[GIVEN TEXT]:
[start]
Description: Fixed the issue where WQ queue flushing was not handled properly in the event of EEH.

Keywords: WQ, EEH

Discovered in Release: 4.7-1.0.0.1

Fixed in Release: 5.0-2.1.8.0

2076311

Description: Fixed a rare kernel crash scenario when exiting an application that uses RMPP mads intensively.

Keywords: MAD RMPP

Discovered in Release: 4.0-1.0.1.0

Fixed in Release: 5.0-2.1.8.0

2094545

Description: Fixed the issue where perftest applications (ib_read_*, ib_write_* and others) supplied with MLNX_OFED v5.0 and above did not work correctly if corresponding applications on another side of client-server communication were supplied with previous versions of MLNX_OFED due to an interoperability issue.

Keywords: perftest, interoperability

Discovered in Release: 5.0-1.0.0.0

Fixed in Release: 5.0-2.1.8.0

2096998

Description: Fixed the issue where NEO-Host could not be installed from the MLNX_OFED package when working on Ubuntu and Debian OSs.

Keywords: NEO-Host, Ubuntu, Debian

Discovered in Release: 5.0-1.0.0.0

Fixed in Release: 5.0-2.1.8.0

2094012

Description: Fixed the issue where MLNX_OFED installation failed to upgrade firmware version on ConnectX-6 Dx NICs with secure-fw.

Keywords: ConnectX-6 Dx, installation, firmware, NIC

Discovered in Release: 5.0-1.0.0.0

Fixed in Release: 5.0-2.1.8.0

2057076

Description: Added support for installing MLNX_OFED using --add-kernel-support option over RHEL 8 OSs.
[end]
[DATA EXTRACT]:
[start]
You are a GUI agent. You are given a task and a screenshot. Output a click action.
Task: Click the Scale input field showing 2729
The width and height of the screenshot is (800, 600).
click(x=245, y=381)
[end]
[DESCRIPTION OF THE TASK]:
Write the next part of the MLNX_OFED release notes, beginning right after their final sentence. The lines have no connection to the MLNX_OFED release notes.

[RESPONSE]:
Keywords: --add-kernel-support, installation, RHEL

Discovered in Release: 5.0-1.0.0.0

Fixed in Release: 5.0-2.1.8.0

2090186

Description: Fixed a possible kernel crash scenario when AER/slot reset in done in parallel to user space commands execution.

Keywords: mlx5_core, AER, slot reset

Discovered in Release: 4.3-1.0.1.0

Fixed in Release: 5.0-2.1.8.0

2093410

Description: Added missing ECN configuration under sysfs for PFs in SwitchDev mode.

Keywords: sysfs, ASAP, SwitchDev, ECN

Discovered in Release: 4.7-3.2.9.0

Fixed in Release: 5.0-2.1.8.0

1731005

Description: Fixed the issue where MLNX_OFED v4.6 YUM and Zypper installations failed on RHEL8.0, SLES15.0 and PPCLE OSs.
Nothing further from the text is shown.